6. What is the version of Virus Defintion the client is currently using .

HKEY_LOCAL_MACHINE\SOFTWARE\Symantec\SharedDefs

DEFWATCH_10

The value will be some like C:\PROGRA~1\COMMON~1\SYMANT~1\VIRUSD~1\20090907.050


7. To know what IPS Signature SEP is using

HKEY_LOCAL_MACHINE\SOFTWARE\Symantec\SharedDefs\SymcData-cndcipsdefs

cndcIps

The value will be like: C:\PROGRA~1\COMMON~1\SYMANT~1\SymcData\CNDCIP~1\20090826.002


8. To check if Network Threat Protection is installed and is Turned ON.

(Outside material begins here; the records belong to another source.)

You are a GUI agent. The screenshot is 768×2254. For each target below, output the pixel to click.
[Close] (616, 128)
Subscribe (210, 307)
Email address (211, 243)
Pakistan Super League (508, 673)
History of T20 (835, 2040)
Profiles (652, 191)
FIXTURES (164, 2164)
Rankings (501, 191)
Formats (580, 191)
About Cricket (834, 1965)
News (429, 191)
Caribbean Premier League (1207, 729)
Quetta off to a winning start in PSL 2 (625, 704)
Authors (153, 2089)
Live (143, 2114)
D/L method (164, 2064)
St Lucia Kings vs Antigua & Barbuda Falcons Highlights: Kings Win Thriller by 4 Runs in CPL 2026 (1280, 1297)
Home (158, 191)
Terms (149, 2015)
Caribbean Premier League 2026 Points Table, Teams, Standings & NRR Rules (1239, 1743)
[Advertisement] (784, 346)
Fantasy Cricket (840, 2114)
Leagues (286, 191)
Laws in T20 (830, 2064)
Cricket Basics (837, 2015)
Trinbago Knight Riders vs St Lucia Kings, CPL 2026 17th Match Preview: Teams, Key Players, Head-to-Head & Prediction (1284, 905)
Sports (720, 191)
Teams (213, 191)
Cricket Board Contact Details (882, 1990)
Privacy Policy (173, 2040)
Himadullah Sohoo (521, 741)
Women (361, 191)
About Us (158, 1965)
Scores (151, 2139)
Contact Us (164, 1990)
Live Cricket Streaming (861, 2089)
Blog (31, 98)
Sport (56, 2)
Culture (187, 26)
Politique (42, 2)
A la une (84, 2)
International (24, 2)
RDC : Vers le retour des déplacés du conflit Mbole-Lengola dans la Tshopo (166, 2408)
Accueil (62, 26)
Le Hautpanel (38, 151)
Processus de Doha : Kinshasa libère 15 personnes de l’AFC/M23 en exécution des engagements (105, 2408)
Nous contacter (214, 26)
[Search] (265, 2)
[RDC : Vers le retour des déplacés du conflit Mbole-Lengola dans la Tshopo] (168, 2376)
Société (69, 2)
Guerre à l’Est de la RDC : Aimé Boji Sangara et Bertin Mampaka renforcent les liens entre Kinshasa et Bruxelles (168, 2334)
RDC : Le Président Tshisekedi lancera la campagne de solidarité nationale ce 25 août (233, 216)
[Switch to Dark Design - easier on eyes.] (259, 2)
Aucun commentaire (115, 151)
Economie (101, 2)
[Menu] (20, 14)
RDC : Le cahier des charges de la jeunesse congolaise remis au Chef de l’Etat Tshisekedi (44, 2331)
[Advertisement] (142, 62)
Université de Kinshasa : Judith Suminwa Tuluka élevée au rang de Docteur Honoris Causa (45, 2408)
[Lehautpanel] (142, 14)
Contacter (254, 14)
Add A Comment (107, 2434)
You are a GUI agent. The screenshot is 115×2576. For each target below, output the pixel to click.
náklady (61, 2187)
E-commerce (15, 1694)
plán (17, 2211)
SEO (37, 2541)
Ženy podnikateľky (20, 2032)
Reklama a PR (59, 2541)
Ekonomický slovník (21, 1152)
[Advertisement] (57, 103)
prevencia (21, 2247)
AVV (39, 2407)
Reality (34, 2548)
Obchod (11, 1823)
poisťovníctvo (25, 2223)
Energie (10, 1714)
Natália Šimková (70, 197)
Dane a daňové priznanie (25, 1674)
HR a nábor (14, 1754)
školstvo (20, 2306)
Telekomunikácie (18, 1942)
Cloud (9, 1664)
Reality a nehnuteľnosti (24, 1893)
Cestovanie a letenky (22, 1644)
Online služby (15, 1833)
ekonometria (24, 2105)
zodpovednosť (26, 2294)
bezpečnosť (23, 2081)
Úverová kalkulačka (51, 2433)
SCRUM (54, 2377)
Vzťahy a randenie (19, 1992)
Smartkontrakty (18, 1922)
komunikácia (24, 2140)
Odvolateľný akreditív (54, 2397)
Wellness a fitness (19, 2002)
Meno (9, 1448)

HKEY_LOCAL_MACHINE\SOFTWARE\Symantec\Symantec Endpoint Protection\SMC

smc_engine_status  0 – means turned OFF 1- turned ON.

9. Exclusion –Centralized Exceptions

32 bit

i. Security Risk Exceptions

User Defined Exceptions

HKEY_LOCAL_MACHINE\SOFTWARE\Symantec\Symantec Endpoint Protection\AV\Exclusions\ClientRiskExceptions

Lock – 0- means the client can create Centralized Exceptions for Known Security Risks 1 – means this optioned is locked by the administrator in SEPM.

And Under the ClientRiskExceptions\1234567890 (normally a 10 digit numerical folder )  you will find the Known Security Risk exceptions created by the users.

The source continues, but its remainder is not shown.